ABSTRACT & COMMENTARY
Synopsis: Exercise training post-MI can prevent LV remodeling and dysfunction.
Source: Giannuzzi P, et al. Circulation 1997;96: 1790-1797.
Although cardiac rehabilitation post-mi is generally regarded as beneficial, the role of exercise training after large Q-wave MI associated with reduced left ventricular function has been questioned. Thus, the results of the Exercise in LV Dysfunction (ELVD) trial is of interest. This multicentered trial randomized 80 asymptomatic patients, 3-5 weeks post first Q-wave MI with LV ejection fraction (EF) less than 40%, to a systematic six-month exercise program or a control group. Exercise consisted of 30 minutes of bicycle ergometry at least three times per week. All patients had a pre-randomization multistage symptom limited bicycle ergometric test, an echocardiogram, and a quality of life assessment. Only 77 patients completed the study; 39 in the training group and 38 in the control group. When the tests were repeated at six months, exercise capacity increased significantly only in the training group from 4.5 to 5.8 kpm (P < 0.01). LV volumes increased only in the control group; diastolic from 94 to 99 mL/m2 (P < 0.01); end-systolic volume from 62 to 67 mL/m2 (P < 0.01). LVEF improved only in the training group from 34% to 38% (P < 0.01). Some measures of quality of life improved significantly only in the training group. Giannuzzi and colleagues conclude that in patients after first Q-wave MI with LV dysfunction, systematic supervised exercise training may prevent LV remodeling and improve LV function.
COMMENT BY MICHAEL H. CRAWFORD, MD
This study suggests that a third intervention can reduce LV remodeling post-MI. ACE inhibitors and an open infarct artery have both been shown to abrogate post-MI LV function deterioration, and, now perhaps, exercise training needs to be added to the list. Also, it is noteworthy that about three-fourths of the patients in both groups were on ACEI, and two-thirds had open infarct arteries. Thus, exercise training seems additive to these interventions.
Exercise training improves exercise performance and patient well-being in post-MI and in heart failure patients.
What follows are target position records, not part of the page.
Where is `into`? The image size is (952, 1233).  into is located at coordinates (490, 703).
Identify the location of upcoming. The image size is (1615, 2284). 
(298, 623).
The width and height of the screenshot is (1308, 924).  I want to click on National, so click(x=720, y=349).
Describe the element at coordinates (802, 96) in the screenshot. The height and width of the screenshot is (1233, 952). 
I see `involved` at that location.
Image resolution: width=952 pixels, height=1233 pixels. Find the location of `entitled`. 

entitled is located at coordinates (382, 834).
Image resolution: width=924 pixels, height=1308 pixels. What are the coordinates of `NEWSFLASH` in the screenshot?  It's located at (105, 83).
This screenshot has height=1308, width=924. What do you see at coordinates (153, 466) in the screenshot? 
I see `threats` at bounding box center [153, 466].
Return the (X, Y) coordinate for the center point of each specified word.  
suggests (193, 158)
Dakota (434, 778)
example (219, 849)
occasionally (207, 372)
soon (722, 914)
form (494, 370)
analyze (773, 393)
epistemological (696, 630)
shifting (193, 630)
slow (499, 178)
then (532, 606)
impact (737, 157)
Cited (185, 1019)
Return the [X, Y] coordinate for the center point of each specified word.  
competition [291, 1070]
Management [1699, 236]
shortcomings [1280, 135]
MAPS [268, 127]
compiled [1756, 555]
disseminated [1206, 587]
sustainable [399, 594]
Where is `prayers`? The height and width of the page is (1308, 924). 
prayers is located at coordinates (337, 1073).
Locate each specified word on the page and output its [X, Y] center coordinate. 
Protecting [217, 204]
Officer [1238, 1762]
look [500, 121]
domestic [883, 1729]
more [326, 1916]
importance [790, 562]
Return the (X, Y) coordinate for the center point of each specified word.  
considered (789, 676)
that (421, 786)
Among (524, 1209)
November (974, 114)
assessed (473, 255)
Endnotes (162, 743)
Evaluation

In the latter group, it is believed to be because of enhanced skeletal muscle blood flow or metabolism. The mechanism in post-MI patients has not been elucidated, but this study suggests it is due to the abrogation of LV remodeling. How exercise accomplishes this is unknown, but Giannuzzi et al suggest that it may be related to reduced wall tension secondary to decreased peripheral resistance. It is probably not related to improvement in myocardial ischemia, since patients with overt ischemia were excluded and most patients had a patent infarct artery.
Beta blockers improve survival post-MI especially in patients with large MIs and LV dysfunction, but the mechanism of the effect has not been established. About half the patients in both groups were on beta blockers in this study, which is better than the rate in many studies. It would be interesting to know the relative importance of these interventions. As each new intervention is shown to be beneficial, when given in addition to previously demonstrated beneficial therapy, there is a tendency to diminish the use of the older intervention. Thus, beta-blocker use post-MI has declined in favor of ACE and the open artery hypothesis. Should we forsake these for exercise training?